» Stated problem
Please reproduce verbatim the lines of the entries below, starting with the line that contains "Set the USERNAME by clicking Not set" and going on through the line that contains "will (x=570, y=30).", including both of those lines.

» Data supplied
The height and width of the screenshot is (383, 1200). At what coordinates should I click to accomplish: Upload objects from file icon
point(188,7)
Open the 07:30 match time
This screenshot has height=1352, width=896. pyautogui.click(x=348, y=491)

...

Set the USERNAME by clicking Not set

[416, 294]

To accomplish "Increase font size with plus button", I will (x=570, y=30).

...

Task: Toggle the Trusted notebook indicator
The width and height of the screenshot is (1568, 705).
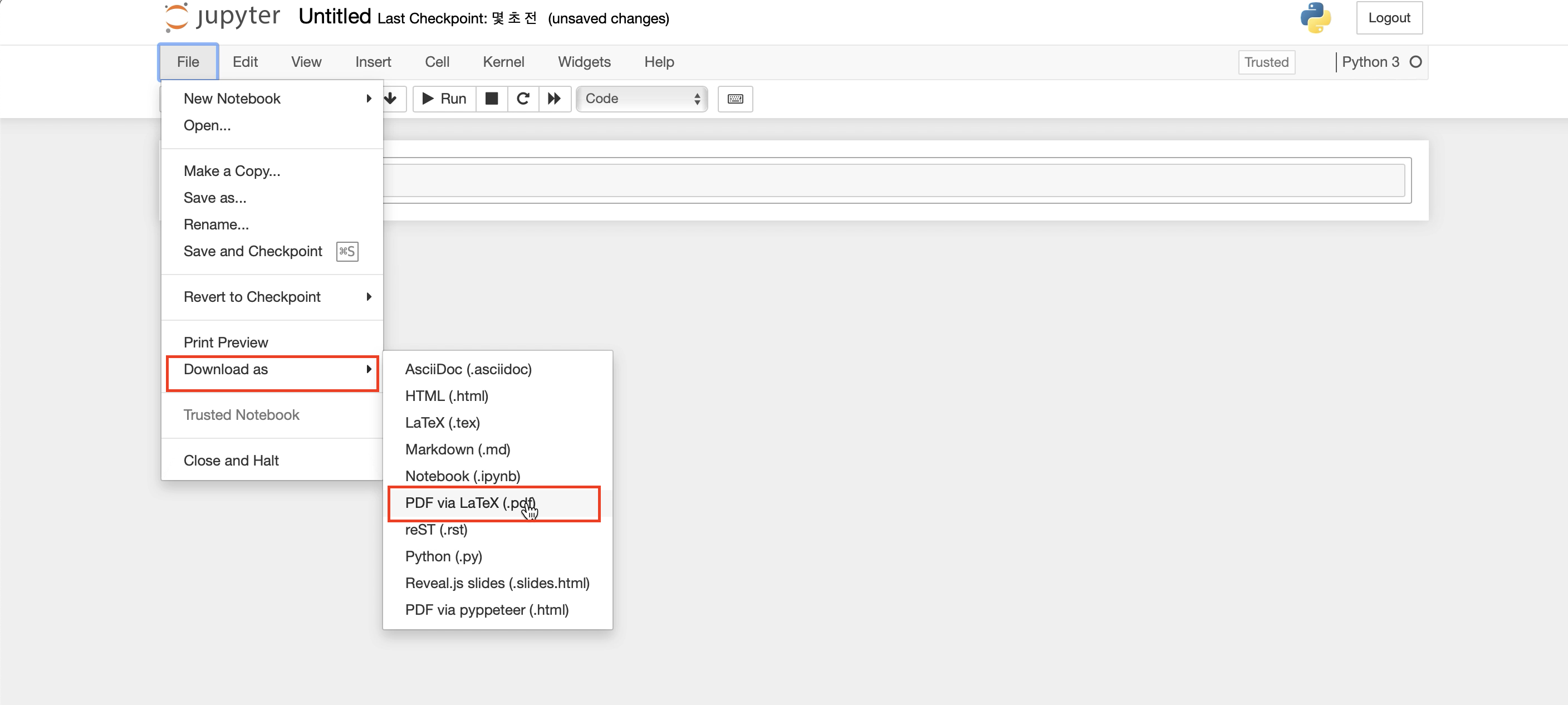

» Task solution
Set the USERNAME by clicking Not set

[416, 294]

To accomplish "Increase font size with plus button", I will (x=570, y=30).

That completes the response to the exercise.